To those unfamiliar with the county, Sussex Modernism might appear to be oxymoronical. With its rolling Downs and cheeky seaside resorts, you would not think this rural region could be a hotbed for progressive art. But in fact, in several places where mobile reception begins to dip, there have been artistic communities making art that metropolitans would recognise as being bang in step with the times.
Charleston, home of Vanessa Bell and Duncan Grant and host to the rest of the Bloomsbury set, was just one of these bubbles. The others include Farley Farm House, home to homegrown Surrealists: artist and writer Roland Penrose, and photographer Lee Miller. And let’s not overlook the Catholic community of craftsfolk at Ditchling, whose number included the nefarious Eric Gill.
These days, the venues mentioned are little more, and no less than, out of the way museums. Yet Sussex retains its connection to this past. De La Warr Pavilion, the UK’s first modernist building, has been refurbished as a gallery and a performance space.
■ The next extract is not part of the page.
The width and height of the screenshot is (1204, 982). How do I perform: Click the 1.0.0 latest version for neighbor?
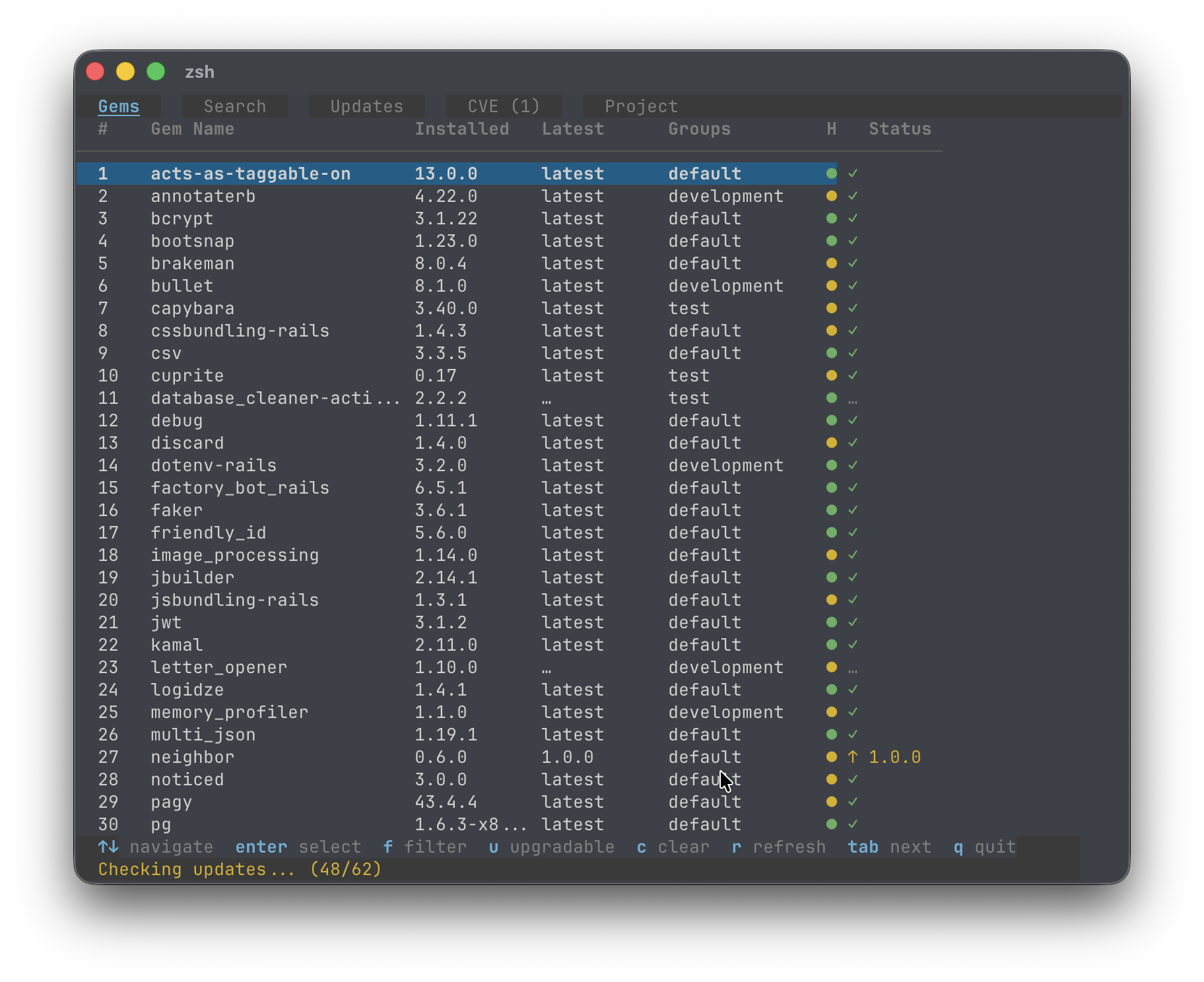coord(567,757)
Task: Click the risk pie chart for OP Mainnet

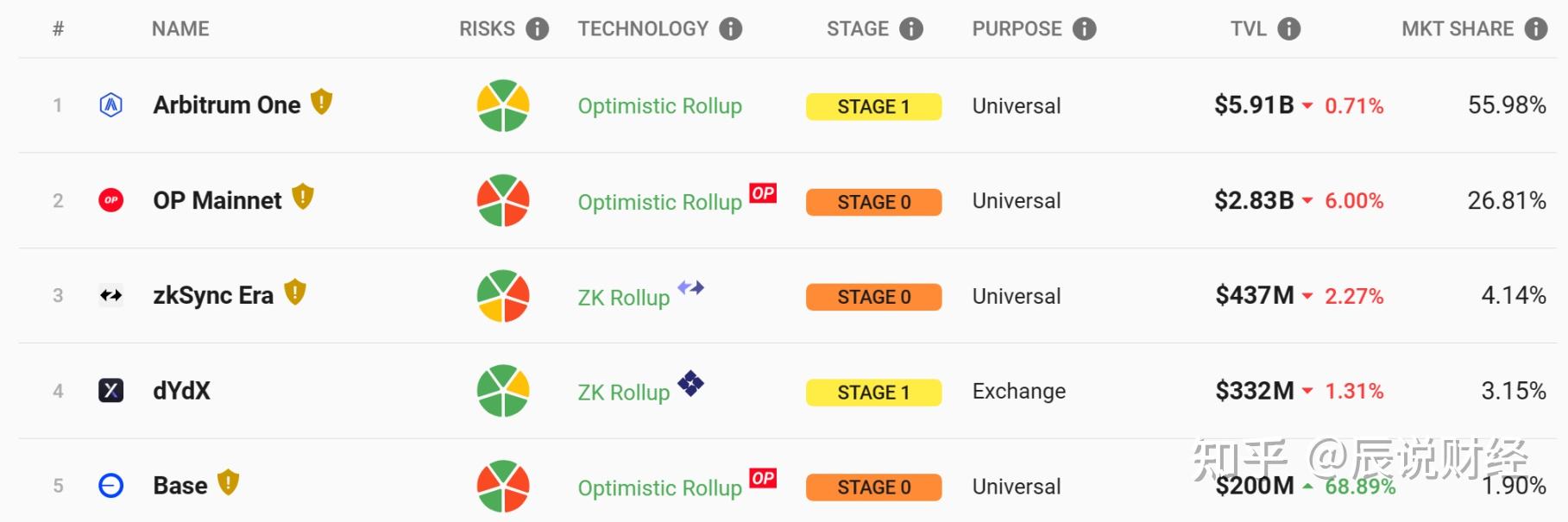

And at the University of Sussex, just outside of Brighton, one can read up about all of the above at the Centre of Modernist Studies.
Centre co-Director and curator of the show at Two Temple Place, Hope Wolf, has gathered together paintings, watercolours, craft artefacts and photos to explore Modernism’s legacy of intellectualism and optimism.
But as the lecturer says, “The regional setting both amplified their contrary energies and facilitated their attempts to live and represent the world differently.” If sleepy Sussex can amplify these energies, you realise the next sweeping, optimistic idea could catch on anywhere.